8. Record a video of the session with ffmpeg

Start ffmpeg in the background, do whatever you want captured, then stop cleanly. Always use SIGINT (pkill -INT) to stop ffmpeg — only SIGINT lets it flush the MP4 MOOV atom; a SIGKILL’d recording is unplayable.
status = desktop.sdk.status()
w, h = status.resolution.width, status.resolution.height

# Start.
desktop.sdk.bash(BashRequest(command=(
    "pkill -9 -f 'ffmpeg.*x11grab' 2>/dev/null; "
    f"DISPLAY=:0 nohup ffmpeg -y -f x11grab -video_size {w}x{h} -framerate 10 "
    f"-i :0 -c:v libx264 -preset ultrafast -pix_fmt yuv420p "
    f"/tmp/session.mp4 > /tmp/ffmpeg.log 2>&1 &"
)))

# ... whatever you want captured happens here ...

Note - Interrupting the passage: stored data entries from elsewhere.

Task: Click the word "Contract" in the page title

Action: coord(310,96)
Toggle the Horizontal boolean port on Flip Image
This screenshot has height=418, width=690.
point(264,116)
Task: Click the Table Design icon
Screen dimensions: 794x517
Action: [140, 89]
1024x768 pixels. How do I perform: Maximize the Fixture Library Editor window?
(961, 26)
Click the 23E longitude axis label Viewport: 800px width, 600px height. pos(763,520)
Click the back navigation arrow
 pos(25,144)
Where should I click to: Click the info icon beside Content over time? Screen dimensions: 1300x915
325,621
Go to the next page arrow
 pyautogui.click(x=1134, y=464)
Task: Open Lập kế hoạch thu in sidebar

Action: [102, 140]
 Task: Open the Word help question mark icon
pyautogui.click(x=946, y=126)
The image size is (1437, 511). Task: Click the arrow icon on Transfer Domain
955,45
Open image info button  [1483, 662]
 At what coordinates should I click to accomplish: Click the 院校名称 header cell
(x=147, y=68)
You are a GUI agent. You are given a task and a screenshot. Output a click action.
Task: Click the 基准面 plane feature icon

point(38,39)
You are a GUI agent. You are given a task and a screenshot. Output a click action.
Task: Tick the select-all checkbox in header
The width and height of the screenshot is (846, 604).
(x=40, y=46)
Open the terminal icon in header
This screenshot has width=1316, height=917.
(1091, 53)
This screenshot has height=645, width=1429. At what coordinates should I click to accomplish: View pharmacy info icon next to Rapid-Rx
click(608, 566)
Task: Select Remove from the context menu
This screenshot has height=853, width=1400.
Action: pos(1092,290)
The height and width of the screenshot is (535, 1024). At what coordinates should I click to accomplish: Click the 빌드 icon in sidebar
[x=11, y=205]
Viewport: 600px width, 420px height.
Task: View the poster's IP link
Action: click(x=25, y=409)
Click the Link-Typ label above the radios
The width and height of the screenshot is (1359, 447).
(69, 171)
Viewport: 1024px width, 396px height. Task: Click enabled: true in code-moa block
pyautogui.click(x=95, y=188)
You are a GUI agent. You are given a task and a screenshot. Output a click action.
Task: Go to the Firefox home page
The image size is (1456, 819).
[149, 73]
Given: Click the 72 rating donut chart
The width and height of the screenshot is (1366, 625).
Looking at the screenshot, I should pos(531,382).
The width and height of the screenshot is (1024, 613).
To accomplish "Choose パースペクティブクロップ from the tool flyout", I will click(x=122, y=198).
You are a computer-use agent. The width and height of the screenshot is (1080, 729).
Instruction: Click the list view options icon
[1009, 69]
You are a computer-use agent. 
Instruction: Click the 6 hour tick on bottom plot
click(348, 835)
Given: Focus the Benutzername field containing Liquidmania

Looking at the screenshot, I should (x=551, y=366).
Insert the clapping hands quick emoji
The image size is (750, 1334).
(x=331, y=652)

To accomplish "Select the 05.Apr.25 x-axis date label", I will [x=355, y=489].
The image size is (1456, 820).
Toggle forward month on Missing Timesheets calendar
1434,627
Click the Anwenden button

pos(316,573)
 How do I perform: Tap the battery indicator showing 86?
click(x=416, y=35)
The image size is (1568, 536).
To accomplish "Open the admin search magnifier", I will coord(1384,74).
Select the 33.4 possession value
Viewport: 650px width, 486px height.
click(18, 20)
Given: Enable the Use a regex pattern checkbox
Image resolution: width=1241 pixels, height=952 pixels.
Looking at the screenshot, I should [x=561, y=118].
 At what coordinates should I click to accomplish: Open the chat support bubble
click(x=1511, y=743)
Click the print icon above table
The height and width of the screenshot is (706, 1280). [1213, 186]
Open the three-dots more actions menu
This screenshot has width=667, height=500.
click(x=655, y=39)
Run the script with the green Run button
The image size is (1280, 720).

# Stop cleanly. SIGINT lets ffmpeg finalize the file.
desktop.sdk.bash(BashRequest(command=(
    "pkill -INT -f 'ffmpeg.*x11grab'; "
    "for i in 1 2 3 4 5; do sleep 1; pgrep -f 'ffmpeg.*x11grab' || break; done"
)))

# Pull the file back.
import base64
b64 = desktop.sdk.bash(BashRequest(command="base64 -w0 /tmp/session.mp4")).output
with open("session.mp4", "wb") as f:
    f.write(base64.b64decode(b64))

Pitfalls

  • get_liveview_url() is sync; don’t await it even on the async client.
  • No dedicated file-transfer primitive — use edit(create) for text and bash + base64 for binaries.
  • Stop background ffmpeg with SIGINT, never SIGKILL.